I remember it like it was yesterday. (Actually, I have no recollection whatsoever of yesterday, but that's another matter.) I was busy dismembering another victim out behind Old Mister Sampson's junkyard when I heard the sound of approaching footsteps. Jumping quickly behind an abandoned car, fearful of snooping detectives, my eyes soon met a sight they will never forget. There, trudging along not twenty feet away, was a woman in a green jump suit and brown workboots, carrying in her hand a blood-stained axe. She seemed to be dragging some sort of heavy load behind her, and over her face she wore a blood-flecked hockey mask.

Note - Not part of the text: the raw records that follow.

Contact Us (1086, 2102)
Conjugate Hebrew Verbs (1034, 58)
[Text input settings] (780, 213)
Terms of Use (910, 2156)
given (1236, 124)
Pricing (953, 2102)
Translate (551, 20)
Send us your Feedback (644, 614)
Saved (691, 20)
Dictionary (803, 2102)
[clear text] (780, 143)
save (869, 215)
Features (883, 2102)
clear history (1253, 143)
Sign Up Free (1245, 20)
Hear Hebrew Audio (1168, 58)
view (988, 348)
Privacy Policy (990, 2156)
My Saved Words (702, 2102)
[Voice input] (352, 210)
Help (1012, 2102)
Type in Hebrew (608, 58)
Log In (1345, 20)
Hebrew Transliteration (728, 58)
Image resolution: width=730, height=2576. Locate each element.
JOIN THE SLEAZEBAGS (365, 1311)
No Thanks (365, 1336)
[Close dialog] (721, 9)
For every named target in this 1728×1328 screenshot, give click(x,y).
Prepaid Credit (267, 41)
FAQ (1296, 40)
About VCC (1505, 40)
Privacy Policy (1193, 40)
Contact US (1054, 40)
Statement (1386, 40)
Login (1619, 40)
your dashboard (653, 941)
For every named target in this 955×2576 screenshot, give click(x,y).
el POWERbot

"Could it be?" I asked myself. "Could I have found the answer at last?" I took a quick breath and approached her.

"Hey there beautiful," I called out.

She stopped dead in her tracks and looked straight at me.

"What's a lovely lady like you doing in a place like this?" I was surprised to find myself quite the charmer.

"Who wants to know?" she shot back.

Extending my hand, I introduced myself, and thus our friendship was born. Her name was Gladys, and, like me, she'd been killing serially. (We tend to prefer this politically correct moniker to distinguish ourselves from those low-lifes who kill for money or passion or whatever.) She too looked on it as a noble calling and passion. Originally from Des Moines, she'd drifted across the country, leaving behind her a bloody trail of bodies and a gruesome collection of clues. She told me her professional name was 'Jane the Ripper,' but most of her close friends and family still called her Gladys. She was - to say the least - everything I wanted in a living woman.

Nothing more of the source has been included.